作業指示 A :: Vibe Codingの本文のうち、「さらに、Windsurf(旧」から「しつつあることを意味します。」までを、「新興プレイヤー」という呼び名を「スタートアップ」に改めて書き出してください。
作業指示 B :: Vibe Codingの本文で「このVibe Codingの流れに」で始まる段落を、要点を残して箇条書きにまとめてください。
作業指示 C :: Vibe Codingの本文を、最後の文に続けて書き進めてください。

本文抜粋 ::
☆ ☆ ☆ ☆
カーパシー氏自身も「コードの存在を忘れ、雰囲気に身を委ねて指数関数的な生産性を享受すべき」と発言しています。結果として、開発者は面倒な実装作業から解放され、よりクリエイティブな部分や上流設計に集中できる――これがVibe Codingの真髄です。
大手IT企業が続々参入するVibe Coding市場
このVibe Codingの流れに、業界大手も続々と参入しています。Googleだけでなく、Amazon Web Services(AWS)はAmazon Q Developer AIアシスタントを投入し、MicrosoftはGitHub Copilotのエージェントモードを強化。OpenAIもCodexのアップデートや、話題となったWindsurf(旧Codeium)の30億ドルでの買収が噂されています。
また、Salesforceの20%のコードはAgentforceが自動生成しているとされ、AIエージェントがプログラミングの現場で実際に活用されるフェーズに突入しています。
さらに、Windsurf(旧Codeium)、Cursor、Replit、Lovable、Bolt、Devin、Aiderといった新興プレイヤーも続々と台頭。AnthropicはコマンドラインAIエージェント「Claude Code」をリリースするなど、競争は激化しています。こうした動きは、AIによる開発自動化が“一部のタスク補助”から“エンドツーエンド自動化”へと本格移行しつつあることを意味します。
☆ ☆ ☆ ☆
データ抜粋 ::

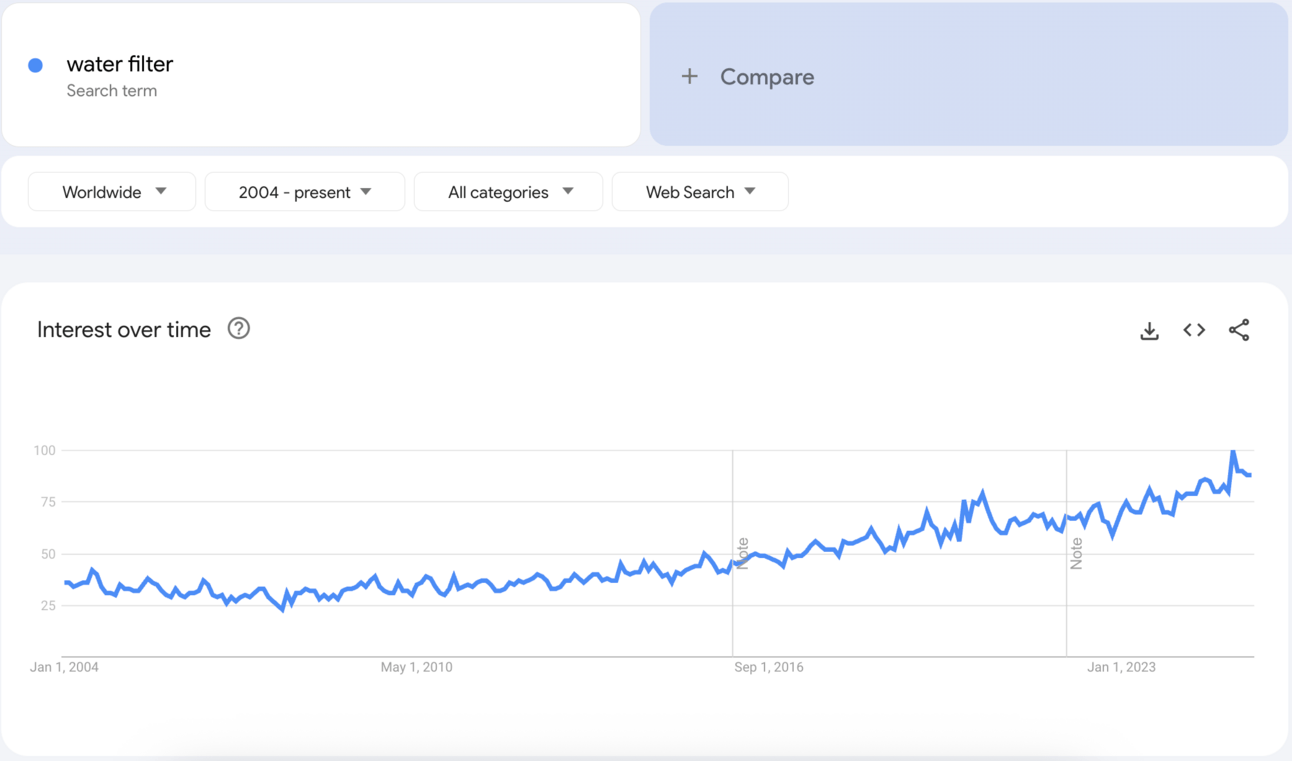This screenshot has width=1292, height=761.
Task: Click the blue dot next to water filter
Action: [x=35, y=65]
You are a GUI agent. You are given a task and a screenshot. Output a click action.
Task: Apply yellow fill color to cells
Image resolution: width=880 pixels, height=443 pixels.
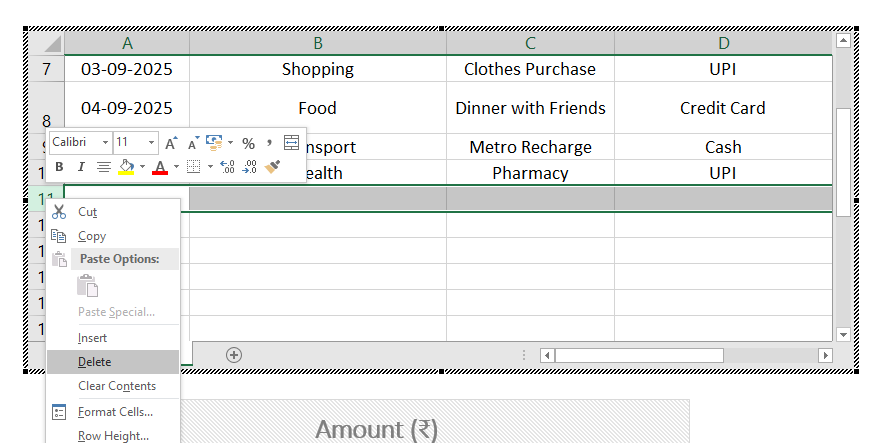click(x=126, y=167)
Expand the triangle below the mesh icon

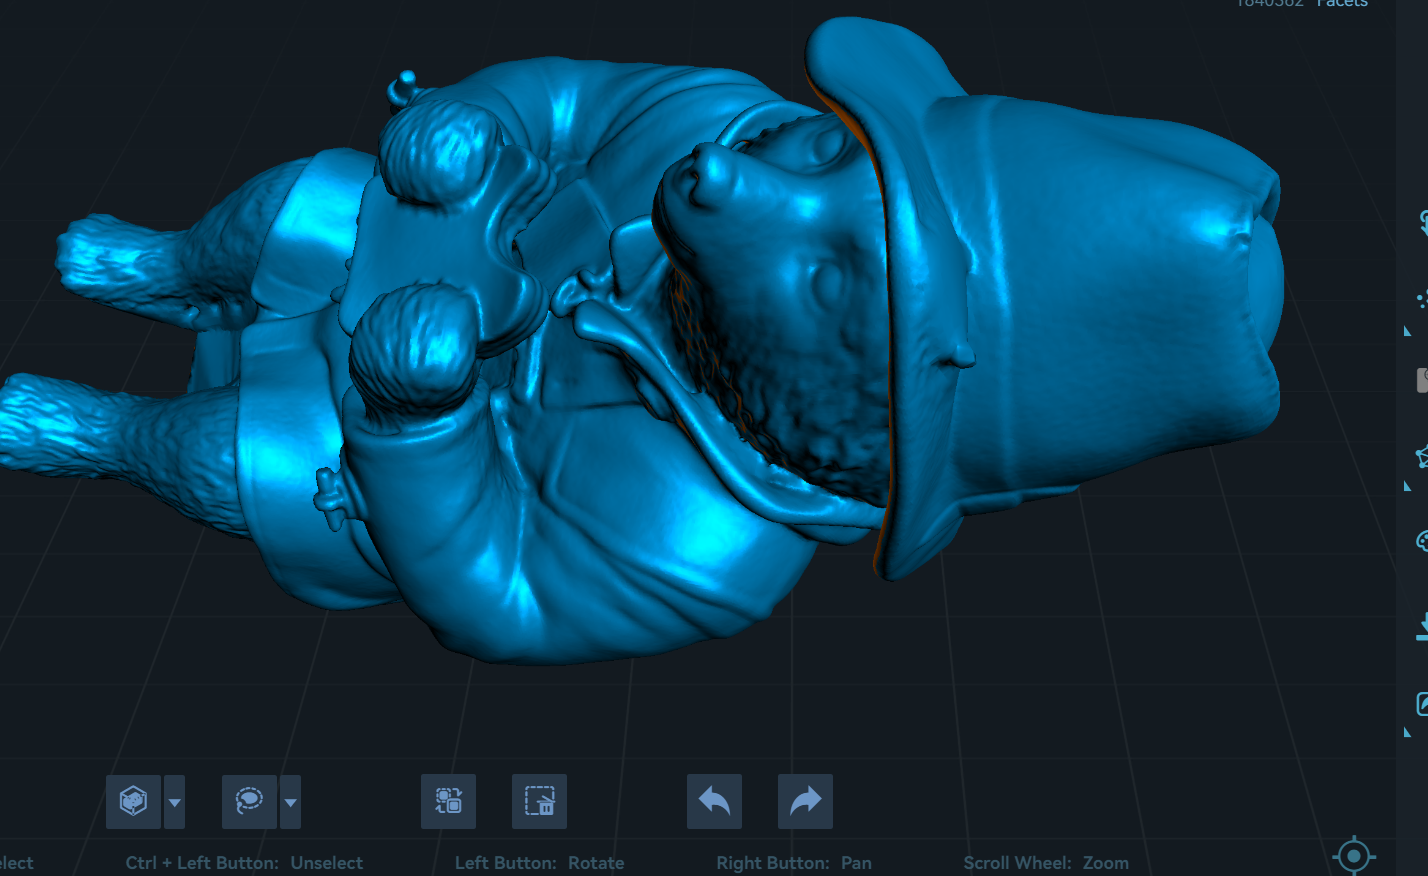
☆ ☆ ☆ ☆
回答 A ::
さらに、Windsurf(旧Codeium)、Cursor、Replit、Lovable、Bolt、Devin、Aiderといったスタートアップも続々と台頭。AnthropicはコマンドラインAIエージェント「Claude Code」をリリースするなど、競争は激化しています。こうした動きは、AIによる開発自動化が“一部のタスク補助”から“エンドツーエンド自動化”へと本格移行しつつあることを意味します。

回答 B ::
- Vibe Codingの流れに、業界大手が続々と参入している。
- Googleが参入している。
- Amazon Web Services(AWS)は、Amazon Q Developer AIアシスタントを投入した。
- Microsoftは、GitHub Copilotのエージェントモードを強化した。
- OpenAIについては、Codexのアップデートや、Windsurf(旧Codeium)を30億ドルで買収するとの噂がある。

回答 C ::
Google Stitchとは?特徴と使い方を徹底解説

こうした流れの中でGoogleが発表したのが、UI生成AI「Stitch」です。2024年6月時点でβテストが公開されており、Google Labsの実験的プロダクトとして位置づけられています。Stitch最大の特徴は、たった一行のプロンプト(指示文)で、ダッシュボードやWebアプリ、モバイルアプリのユーザーインターフェース(UI)が一瞬で生成されることです。
たとえば「カラーは緑系で、シンプルな家計簿アプリのダッシュボード」と入力すれば、AIがHTML・CSSや各種テンプレート、編集可能なコンポーネントを自動生成。開発初心者でも、直感的にプロダクトの初期バージョン(MVP)やワイヤーフレームを作成できるのです。
Stitchの2つのモード
Stitchには2つのモードがあり、標準モードはGemini 2.5 Flashを利用、実験モードではより高性能なGemini Proが使われます。後者ではワイヤーフレームやスクリーンショットなどの画像もアップロード可能で、デザインの雰囲気や要望をより具体的に反映できます。両者の違いを表にまとめたのでご覧ください。
Stitch モード比較表(標準モード vs 実験モード)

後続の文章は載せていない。